* The problem *
Please return all lines from the records below that include the string "accomplish".

(Stored items)
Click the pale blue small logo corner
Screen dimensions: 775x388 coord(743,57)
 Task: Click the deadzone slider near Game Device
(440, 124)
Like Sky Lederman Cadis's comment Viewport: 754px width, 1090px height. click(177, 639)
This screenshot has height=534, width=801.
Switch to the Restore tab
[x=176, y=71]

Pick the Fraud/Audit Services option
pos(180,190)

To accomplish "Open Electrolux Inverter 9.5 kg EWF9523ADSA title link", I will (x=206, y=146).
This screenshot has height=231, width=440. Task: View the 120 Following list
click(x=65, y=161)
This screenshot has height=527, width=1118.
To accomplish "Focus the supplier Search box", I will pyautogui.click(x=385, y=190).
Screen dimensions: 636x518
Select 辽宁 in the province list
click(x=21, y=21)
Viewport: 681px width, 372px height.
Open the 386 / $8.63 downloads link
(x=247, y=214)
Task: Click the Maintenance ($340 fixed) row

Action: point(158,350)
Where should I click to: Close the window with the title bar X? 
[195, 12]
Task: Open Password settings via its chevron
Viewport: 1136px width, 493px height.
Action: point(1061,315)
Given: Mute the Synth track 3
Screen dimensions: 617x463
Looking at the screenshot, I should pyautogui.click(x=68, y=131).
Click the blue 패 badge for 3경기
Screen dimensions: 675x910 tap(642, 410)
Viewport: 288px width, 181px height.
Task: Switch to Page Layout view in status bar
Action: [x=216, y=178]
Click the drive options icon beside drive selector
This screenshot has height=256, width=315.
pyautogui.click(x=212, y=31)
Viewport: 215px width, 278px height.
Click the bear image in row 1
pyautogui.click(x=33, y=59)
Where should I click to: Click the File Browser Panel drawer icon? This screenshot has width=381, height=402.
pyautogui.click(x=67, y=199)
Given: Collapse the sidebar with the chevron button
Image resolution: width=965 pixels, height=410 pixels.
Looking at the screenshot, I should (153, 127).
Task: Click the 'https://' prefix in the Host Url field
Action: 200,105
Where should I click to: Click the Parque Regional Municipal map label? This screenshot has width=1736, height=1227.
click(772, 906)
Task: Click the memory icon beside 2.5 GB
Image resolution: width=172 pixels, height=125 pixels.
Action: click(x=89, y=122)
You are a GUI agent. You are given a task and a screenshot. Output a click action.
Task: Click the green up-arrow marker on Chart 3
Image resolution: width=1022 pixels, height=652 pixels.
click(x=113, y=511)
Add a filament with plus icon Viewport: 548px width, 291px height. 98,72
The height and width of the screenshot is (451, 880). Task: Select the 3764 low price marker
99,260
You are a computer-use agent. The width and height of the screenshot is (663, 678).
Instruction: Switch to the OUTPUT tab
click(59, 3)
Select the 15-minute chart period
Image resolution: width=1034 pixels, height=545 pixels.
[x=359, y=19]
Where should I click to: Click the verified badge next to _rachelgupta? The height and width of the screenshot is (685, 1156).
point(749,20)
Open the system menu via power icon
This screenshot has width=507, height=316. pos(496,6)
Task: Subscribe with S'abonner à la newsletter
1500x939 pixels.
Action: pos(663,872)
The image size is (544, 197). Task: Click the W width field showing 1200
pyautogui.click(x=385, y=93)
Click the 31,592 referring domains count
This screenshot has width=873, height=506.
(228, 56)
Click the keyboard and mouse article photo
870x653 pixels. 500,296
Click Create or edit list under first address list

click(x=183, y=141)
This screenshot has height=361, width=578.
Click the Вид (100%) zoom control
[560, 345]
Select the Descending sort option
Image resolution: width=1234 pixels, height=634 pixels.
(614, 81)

* Result *
To accomplish "Open Electrolux Inverter 9.5 kg EWF9523ADSA title link", I will (x=206, y=146).
To accomplish "Focus the supplier Search box", I will pyautogui.click(x=385, y=190).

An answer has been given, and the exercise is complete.